Standard & Poor’s, which provides credit ratings and other
financial analysis, has confirmed the City of Novi’s general
obligation bonds as AA+. Standard & Poor’s defines an AA+ rating as
a City “having excellent financial security and being highly safe.”
The confirmed rating comes following a rating request pursuant to
two refunding bond issues.
“The bond rating confirmation is one objective measure of how the
City is managing taxpayer dollars,” said Novi Mayor David B. Landry.

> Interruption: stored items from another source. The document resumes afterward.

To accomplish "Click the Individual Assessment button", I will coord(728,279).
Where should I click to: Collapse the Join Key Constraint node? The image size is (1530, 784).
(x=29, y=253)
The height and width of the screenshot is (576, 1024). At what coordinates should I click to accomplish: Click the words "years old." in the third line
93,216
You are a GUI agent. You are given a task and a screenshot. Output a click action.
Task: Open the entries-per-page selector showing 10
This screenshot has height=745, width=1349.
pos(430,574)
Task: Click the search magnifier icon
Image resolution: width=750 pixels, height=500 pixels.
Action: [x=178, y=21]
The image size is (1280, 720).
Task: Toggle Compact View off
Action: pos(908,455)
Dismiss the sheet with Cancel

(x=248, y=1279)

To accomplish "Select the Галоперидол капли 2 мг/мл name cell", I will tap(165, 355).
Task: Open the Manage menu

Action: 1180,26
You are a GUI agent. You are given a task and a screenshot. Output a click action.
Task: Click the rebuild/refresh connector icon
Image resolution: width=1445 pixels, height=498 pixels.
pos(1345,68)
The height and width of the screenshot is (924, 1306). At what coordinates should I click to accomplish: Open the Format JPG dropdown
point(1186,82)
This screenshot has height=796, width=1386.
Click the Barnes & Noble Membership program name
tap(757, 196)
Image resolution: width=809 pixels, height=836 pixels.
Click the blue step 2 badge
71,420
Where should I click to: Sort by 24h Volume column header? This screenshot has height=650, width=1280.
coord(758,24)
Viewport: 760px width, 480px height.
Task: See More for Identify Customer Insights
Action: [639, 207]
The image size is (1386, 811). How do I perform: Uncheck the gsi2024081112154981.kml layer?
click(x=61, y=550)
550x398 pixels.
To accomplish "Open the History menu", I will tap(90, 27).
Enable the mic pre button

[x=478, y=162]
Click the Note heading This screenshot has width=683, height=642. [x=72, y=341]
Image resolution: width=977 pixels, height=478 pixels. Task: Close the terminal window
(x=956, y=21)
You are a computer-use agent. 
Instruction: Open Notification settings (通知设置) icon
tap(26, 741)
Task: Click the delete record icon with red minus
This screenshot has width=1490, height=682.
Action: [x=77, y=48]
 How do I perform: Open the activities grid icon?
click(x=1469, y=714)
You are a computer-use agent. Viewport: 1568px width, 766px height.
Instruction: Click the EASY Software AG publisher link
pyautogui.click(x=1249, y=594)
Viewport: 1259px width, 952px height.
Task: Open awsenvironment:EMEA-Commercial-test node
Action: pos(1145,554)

“Given the financial conditions of many private entities and the
status of the general Michigan economy, this confirmation is
outstanding news that the City of Novi is making sound financial
decisions.”
Novi City Manager Clay J. Pearson noted, “We’ve made decisions
and maintain practices that keep us at a high credit rating,
sometimes tough decisions to change and adapt to the economic
climate. The Standard & Poor’s rating and the upcoming sale of
refunding bonds is a great affirmation of the work being
accomplished here.”
Standard & Poor’s notes that “Novi’s reputation as a desirable
residence for professionals has reinforced its economic stability.
In our opinion, wealth and income levels as indicated by median
household effective buying income were very strong at 157% and 154%
of the state and national averages, respectively. The city’s
unemployment rate averaged 4.5% in 2008, which was well below the
state average of 8.4%.”
The confirmation goes on to state that “Novi has maintained a
strong financial position despite previous reductions in
state-shared revenues, the City's second-leading operating revenue
stream, the City had built up its reserve levels dating back to
fiscal 2003…management formally revised the reserve policy, to
maintain between 14% and 18% of expenditures in reserve.”